Wednesday, August 17, 2011

Bitstrips fun


Fun learning history, fun with writing. Those are two things that happened over the course of a couple of months thanks to Bitstrips.
It was also a very relaxed way for me to teach a new app, thanks to the folks at Bitstrips for Schools. Most of my students were unfamiliar with the software, but after setting up all six classes, I selected four pre-made learning activities, which were a great success. In fact, for some students, those introductory tasks were how I differentiated. They were well-designed so that everyone at all ability levels could succeed.

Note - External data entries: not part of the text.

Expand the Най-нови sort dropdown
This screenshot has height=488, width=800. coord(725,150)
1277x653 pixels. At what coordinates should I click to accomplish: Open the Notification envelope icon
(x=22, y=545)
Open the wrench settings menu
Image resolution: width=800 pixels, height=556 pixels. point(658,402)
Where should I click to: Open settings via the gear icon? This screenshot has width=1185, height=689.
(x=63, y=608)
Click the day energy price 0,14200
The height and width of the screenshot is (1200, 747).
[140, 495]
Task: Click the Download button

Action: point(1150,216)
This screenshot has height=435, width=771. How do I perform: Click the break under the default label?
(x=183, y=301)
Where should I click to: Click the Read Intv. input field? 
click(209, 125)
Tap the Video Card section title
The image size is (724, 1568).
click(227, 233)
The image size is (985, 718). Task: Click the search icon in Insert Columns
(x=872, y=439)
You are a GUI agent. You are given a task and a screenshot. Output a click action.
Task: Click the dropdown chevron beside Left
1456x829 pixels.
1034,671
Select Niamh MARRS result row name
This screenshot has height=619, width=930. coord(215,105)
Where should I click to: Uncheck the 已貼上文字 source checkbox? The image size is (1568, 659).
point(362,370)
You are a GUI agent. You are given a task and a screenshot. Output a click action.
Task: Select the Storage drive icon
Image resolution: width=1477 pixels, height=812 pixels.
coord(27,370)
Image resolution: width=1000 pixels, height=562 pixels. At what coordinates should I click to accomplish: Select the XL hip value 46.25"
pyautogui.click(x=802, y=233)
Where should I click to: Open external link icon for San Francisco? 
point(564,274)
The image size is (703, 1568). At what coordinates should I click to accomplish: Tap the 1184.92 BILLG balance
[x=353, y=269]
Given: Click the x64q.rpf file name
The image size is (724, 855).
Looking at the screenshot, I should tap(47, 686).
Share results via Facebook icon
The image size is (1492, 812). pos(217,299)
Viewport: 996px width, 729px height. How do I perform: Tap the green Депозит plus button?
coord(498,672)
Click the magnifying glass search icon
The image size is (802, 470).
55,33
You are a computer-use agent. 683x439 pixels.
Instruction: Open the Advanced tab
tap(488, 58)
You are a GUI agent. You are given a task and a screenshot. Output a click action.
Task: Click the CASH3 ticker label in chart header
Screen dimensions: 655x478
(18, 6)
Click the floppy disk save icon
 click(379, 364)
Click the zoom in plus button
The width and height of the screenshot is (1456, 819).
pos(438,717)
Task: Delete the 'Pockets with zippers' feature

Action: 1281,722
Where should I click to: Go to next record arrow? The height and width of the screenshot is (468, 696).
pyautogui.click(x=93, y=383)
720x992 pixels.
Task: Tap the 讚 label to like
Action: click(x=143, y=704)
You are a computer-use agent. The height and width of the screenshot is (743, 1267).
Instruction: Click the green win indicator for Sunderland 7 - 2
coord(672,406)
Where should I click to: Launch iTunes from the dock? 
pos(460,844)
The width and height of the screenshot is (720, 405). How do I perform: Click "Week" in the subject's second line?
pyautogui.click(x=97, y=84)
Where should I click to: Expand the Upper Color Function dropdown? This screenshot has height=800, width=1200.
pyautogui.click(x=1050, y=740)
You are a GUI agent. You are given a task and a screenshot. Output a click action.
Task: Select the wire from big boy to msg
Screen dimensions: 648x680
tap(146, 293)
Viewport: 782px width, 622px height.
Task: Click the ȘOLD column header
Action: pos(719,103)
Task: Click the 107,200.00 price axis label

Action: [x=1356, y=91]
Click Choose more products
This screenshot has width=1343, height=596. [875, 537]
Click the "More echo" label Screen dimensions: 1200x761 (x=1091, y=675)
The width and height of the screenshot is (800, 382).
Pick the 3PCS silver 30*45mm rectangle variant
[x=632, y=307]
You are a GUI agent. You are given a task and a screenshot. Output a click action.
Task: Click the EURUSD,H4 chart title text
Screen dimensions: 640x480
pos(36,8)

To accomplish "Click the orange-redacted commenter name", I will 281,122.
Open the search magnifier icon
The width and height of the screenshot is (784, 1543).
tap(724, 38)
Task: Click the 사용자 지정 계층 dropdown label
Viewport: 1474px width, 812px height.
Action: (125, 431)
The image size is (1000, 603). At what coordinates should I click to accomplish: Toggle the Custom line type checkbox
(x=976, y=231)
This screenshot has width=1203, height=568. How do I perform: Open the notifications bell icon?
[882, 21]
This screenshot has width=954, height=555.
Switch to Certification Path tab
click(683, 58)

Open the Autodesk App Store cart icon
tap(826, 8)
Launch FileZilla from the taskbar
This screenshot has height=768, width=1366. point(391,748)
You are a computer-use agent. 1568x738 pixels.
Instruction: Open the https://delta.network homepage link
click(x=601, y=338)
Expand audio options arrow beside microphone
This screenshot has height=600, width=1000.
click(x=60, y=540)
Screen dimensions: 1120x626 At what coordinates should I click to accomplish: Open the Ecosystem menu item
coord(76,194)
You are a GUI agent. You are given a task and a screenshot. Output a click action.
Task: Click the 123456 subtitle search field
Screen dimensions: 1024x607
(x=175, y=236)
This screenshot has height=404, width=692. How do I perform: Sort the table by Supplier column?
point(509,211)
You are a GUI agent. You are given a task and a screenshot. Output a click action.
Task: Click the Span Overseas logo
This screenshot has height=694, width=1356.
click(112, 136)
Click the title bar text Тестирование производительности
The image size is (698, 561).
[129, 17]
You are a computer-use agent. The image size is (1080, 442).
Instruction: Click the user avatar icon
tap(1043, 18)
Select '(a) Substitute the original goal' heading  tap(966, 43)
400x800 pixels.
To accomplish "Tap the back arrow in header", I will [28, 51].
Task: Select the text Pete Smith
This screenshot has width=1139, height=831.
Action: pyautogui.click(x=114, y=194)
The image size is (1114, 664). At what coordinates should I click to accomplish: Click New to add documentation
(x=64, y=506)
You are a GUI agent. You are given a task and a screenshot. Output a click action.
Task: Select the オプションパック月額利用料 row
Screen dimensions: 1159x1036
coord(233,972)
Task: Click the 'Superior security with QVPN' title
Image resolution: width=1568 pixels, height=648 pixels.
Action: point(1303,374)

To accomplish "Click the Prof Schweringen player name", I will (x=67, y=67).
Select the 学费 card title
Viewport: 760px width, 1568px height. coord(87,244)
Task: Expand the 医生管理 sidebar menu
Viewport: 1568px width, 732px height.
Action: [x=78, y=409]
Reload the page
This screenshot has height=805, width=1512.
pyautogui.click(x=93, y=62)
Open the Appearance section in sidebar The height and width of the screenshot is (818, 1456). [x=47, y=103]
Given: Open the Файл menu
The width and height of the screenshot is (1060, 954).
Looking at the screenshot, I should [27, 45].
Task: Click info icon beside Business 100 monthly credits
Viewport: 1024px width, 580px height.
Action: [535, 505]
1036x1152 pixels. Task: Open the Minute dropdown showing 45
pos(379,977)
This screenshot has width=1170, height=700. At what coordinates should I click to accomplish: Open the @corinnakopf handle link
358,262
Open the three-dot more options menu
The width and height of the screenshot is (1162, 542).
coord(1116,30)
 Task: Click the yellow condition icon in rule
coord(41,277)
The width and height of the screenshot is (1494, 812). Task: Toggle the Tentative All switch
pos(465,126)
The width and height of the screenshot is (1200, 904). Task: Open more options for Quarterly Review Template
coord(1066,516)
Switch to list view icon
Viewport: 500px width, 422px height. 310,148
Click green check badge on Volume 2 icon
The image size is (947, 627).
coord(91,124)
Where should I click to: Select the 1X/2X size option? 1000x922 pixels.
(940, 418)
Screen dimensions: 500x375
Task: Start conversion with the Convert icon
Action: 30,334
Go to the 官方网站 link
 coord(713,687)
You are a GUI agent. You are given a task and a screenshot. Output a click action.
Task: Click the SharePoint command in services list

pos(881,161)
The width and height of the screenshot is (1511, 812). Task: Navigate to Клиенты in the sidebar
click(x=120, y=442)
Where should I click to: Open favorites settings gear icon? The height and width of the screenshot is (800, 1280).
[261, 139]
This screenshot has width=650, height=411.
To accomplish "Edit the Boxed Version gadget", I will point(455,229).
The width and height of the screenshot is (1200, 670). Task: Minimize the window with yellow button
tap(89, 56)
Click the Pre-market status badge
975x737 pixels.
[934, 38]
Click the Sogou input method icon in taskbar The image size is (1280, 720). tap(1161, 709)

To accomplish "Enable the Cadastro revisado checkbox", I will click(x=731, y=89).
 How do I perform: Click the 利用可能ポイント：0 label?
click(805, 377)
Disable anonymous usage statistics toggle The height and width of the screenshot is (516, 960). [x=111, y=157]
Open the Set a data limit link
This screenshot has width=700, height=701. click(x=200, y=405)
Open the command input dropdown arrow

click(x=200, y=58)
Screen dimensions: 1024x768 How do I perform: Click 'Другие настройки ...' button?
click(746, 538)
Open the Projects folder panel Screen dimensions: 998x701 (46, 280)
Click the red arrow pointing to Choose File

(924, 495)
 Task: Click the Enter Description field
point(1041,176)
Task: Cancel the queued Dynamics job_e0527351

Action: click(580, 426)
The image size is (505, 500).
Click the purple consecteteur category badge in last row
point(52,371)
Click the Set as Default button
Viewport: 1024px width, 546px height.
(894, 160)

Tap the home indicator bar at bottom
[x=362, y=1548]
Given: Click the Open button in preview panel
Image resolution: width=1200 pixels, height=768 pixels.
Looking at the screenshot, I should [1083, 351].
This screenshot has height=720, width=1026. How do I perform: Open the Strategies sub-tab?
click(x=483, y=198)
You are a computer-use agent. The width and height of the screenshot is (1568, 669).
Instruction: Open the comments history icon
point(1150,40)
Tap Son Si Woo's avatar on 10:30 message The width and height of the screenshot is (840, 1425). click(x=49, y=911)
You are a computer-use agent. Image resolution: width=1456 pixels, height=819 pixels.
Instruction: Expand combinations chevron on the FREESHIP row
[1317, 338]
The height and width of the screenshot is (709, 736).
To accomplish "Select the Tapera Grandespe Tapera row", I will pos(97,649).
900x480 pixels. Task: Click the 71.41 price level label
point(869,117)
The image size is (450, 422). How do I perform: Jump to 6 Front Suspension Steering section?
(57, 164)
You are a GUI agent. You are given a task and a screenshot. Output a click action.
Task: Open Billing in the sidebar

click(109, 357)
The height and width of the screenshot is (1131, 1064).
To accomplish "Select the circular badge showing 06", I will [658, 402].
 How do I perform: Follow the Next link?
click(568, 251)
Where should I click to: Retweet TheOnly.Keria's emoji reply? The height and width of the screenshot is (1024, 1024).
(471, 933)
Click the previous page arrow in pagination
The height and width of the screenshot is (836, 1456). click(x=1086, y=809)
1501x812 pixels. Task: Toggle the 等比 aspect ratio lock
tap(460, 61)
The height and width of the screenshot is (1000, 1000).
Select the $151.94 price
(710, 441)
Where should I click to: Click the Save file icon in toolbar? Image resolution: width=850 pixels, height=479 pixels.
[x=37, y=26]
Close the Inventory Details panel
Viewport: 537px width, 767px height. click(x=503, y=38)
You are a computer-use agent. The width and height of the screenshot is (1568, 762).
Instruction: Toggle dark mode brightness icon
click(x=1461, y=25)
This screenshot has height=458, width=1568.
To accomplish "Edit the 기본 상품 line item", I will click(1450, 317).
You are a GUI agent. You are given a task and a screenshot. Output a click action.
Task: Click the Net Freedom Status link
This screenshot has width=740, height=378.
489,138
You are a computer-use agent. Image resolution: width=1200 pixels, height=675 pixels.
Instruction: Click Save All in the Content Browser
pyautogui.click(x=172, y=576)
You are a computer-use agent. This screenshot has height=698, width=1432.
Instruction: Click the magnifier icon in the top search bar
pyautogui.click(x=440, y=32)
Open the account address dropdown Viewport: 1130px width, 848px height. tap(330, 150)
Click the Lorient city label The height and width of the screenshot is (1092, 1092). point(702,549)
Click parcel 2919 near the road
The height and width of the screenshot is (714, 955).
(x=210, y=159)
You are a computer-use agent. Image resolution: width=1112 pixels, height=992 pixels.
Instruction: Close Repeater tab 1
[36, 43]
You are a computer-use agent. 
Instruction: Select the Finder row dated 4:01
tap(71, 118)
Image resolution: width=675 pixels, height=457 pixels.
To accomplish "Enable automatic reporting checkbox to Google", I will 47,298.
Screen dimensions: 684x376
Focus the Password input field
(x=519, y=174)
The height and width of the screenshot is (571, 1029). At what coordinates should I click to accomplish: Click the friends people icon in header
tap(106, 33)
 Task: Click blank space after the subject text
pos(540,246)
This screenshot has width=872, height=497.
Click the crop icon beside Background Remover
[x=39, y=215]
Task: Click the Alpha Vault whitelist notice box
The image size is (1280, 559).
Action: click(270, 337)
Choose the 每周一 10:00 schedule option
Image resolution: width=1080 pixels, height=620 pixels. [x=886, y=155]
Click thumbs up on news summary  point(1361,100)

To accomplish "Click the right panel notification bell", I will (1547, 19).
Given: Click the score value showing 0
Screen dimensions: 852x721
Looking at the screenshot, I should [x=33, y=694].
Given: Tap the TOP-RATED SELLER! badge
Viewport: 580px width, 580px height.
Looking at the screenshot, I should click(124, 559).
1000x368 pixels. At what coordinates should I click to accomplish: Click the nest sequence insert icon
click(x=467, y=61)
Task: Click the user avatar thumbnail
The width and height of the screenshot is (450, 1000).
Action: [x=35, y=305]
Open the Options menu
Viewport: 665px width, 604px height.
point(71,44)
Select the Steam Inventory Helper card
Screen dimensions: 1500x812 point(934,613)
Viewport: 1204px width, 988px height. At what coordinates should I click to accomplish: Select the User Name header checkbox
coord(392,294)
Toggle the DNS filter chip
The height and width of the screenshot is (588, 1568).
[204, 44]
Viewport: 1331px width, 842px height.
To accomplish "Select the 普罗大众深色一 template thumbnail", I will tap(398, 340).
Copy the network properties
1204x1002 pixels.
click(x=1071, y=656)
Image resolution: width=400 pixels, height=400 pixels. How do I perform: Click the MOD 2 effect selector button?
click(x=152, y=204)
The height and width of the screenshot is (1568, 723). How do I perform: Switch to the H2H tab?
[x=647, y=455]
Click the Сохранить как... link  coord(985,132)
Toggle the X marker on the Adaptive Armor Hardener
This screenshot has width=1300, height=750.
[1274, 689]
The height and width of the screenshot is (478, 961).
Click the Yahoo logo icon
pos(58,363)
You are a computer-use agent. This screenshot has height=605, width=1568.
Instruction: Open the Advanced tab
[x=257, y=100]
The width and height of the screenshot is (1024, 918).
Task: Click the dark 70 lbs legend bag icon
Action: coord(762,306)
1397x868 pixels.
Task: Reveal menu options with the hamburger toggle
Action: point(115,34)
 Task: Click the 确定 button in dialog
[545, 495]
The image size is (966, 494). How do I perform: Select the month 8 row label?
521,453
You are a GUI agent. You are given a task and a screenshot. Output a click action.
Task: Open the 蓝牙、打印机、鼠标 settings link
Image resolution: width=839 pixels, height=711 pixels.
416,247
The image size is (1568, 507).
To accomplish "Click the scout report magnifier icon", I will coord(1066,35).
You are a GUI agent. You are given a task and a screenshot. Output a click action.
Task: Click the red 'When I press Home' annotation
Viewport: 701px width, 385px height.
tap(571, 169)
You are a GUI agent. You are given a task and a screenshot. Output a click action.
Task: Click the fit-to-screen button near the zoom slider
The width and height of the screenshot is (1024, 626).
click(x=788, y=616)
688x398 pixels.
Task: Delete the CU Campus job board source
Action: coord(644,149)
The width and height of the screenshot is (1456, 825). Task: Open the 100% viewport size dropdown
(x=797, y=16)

Then it was on to narrative writing. Each month at our school we have a character education topic, and it is always nice to get some additional thought happening. For the month on Responsibility, students were asked to write a six-panel story showing a teenager in a position of responsibility. Characters and plot lines were developed from questions such as "Did it go well?", "Were they successful?", "Did something terrible happen?". It was also much easier for me to comment, by referring to the panels and asking, if necessary, "So how does this show responsibility?" It seemed to be an easier, less confrontational and more positive way to teach the writing of character and plot, and students stated explicitly how much fun it was to write using Bitstrips.
This assignment captured their imagination like few others. Perhaps due to their ages, they are always being told to act more responsibly, and this causes them to think a lot about that quality. It was vastly entertaining for me to see how the most catastrophic situations were resolved with teens showing how responsible they were! Or other stories that laid out systematically how a teen was acting responsibly.
In history, my grade 7 classes had an open topic, Life in New France. We brainstormed in advance and even that was illustrative of how little many students absorb from texts and pen and paper learning. After extensive units taught over a period of weeks if not months, they were hard pressed to come up with any ideas about what life might have been like in New France. Once they got going however, it was amazing to see them use the Internet to resolve some of their questions. How did the king die? They had a purpose for finding the information, then creating an image to convey the life and times of the king, not to mention his demise.
It was as always a joy to watch the students teach themselves the mechanical and artistic aspects of the app, going way beyond my own knowledge and what they garnered from those initial four activities. And the task could also be easily expanded by those wishing to use more than 6 panels to develop a scenario in more detail.